Start of SOURCE DOCUMENT

Making a Better World
As 2017 fast approaches, perhaps we should take a page from the observations of poet Rainer Maria Rilke who once said, “And now we welcome the New Year. Full of things that have never been”. This is the season for us to both reflect on our past and imagine our future, to strategize how we can take what we have learned in the previous year and project our dreams and visions into the upcoming year. In short, to fill the future with those “things that have never been” and perhaps should be. The turning of the year, with its infinite promise is the time to envision a better world, celebrate our common humanity and share our hope that as we move forward we can continue to do so with the utmost concern for dignity and the humanitarian values that drive us.
In this spirit, UMMA, in conjunction with ILM Foundation, hosted Humanitarian Day at Jesse Owens Park in South Los Angeles on December 17th. The event provided health screenings such as blood pressure and glucose level readings, flu shots, food and general supplies to over 100 families and community members in need. As an organization that is committed to physical, mental, and spiritual healing in the community, UMMA has been a proud supporter of Humanitarian Day since its inception 16 years ago. It is our belief that everyone deserves access to quality healthcare, regardless of ability to pay and Humanitarian Day is one more way for us to reach out to our fellow community members who are most at risk.

End of SOURCE DOCUMENT
Start of RECORDED DATA

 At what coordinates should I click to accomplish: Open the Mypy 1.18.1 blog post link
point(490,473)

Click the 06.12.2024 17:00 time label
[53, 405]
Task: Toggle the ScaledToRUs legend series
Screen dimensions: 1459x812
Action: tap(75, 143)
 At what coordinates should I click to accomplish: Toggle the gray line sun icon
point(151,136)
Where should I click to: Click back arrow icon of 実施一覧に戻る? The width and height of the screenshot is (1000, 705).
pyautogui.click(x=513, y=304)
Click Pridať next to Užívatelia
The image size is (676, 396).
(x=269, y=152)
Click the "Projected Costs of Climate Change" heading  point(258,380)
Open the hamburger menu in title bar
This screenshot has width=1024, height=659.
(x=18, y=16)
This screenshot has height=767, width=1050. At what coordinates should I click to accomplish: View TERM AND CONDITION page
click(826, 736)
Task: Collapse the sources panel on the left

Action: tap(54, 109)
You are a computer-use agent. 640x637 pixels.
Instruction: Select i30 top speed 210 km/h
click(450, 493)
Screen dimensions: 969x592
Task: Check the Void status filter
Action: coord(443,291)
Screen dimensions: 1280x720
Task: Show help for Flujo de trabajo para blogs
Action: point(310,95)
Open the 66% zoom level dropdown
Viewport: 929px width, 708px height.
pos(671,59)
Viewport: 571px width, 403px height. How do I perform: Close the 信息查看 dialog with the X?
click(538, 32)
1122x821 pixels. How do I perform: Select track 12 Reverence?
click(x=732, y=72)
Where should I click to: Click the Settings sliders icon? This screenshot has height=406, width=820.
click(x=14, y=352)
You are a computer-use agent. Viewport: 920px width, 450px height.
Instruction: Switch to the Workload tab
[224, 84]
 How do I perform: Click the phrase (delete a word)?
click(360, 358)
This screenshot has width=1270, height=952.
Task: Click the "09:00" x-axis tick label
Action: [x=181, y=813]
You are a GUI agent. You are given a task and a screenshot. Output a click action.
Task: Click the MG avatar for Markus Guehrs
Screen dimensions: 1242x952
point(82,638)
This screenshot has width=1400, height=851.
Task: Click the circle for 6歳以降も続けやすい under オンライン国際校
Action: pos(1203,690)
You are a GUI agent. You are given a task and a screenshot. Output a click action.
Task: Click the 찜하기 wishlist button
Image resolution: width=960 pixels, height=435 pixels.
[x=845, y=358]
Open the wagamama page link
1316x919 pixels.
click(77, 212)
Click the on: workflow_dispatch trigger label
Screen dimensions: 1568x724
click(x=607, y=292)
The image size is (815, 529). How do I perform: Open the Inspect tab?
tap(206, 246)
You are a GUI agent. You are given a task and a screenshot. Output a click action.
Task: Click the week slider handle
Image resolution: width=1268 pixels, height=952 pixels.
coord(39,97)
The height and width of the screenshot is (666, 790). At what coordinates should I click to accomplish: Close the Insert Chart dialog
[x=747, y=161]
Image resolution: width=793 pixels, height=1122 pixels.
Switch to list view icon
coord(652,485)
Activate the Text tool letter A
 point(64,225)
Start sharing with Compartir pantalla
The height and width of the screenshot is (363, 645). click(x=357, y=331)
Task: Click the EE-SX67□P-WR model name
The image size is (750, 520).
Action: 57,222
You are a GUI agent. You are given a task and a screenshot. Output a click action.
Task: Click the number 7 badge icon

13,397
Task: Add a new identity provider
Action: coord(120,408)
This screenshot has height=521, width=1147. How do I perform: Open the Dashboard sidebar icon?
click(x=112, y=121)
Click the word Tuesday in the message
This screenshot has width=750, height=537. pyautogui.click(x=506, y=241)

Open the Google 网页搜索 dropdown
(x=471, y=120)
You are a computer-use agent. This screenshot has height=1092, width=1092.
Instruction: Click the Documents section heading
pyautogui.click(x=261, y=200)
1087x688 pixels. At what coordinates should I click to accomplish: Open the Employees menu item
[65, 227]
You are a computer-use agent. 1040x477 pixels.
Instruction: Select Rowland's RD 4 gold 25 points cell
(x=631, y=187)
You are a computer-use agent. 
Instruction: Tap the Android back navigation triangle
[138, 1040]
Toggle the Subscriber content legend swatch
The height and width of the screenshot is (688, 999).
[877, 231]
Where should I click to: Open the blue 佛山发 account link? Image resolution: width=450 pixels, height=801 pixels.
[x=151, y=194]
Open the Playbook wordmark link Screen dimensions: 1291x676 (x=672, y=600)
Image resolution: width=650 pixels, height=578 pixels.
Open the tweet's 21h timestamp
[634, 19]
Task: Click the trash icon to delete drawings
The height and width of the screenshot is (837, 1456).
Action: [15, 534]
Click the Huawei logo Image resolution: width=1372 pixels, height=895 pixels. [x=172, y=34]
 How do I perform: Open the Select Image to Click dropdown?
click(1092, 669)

End of RECORDED DATA

• **ABOUT THIS TASK**: Transcribe the part of the "Making a Better World" text that runs from "In this spirit, UMMA, in" up to and including "most at risk.".

• **REPLY**:
In this spirit, UMMA, in conjunction with ILM Foundation, hosted Humanitarian Day at Jesse Owens Park in South Los Angeles on December 17th. The event provided health screenings such as blood pressure and glucose level readings, flu shots, food and general supplies to over 100 families and community members in need. As an organization that is committed to physical, mental, and spiritual healing in the community, UMMA has been a proud supporter of Humanitarian Day since its inception 16 years ago. It is our belief that everyone deserves access to quality healthcare, regardless of ability to pay and Humanitarian Day is one more way for us to reach out to our fellow community members who are most at risk.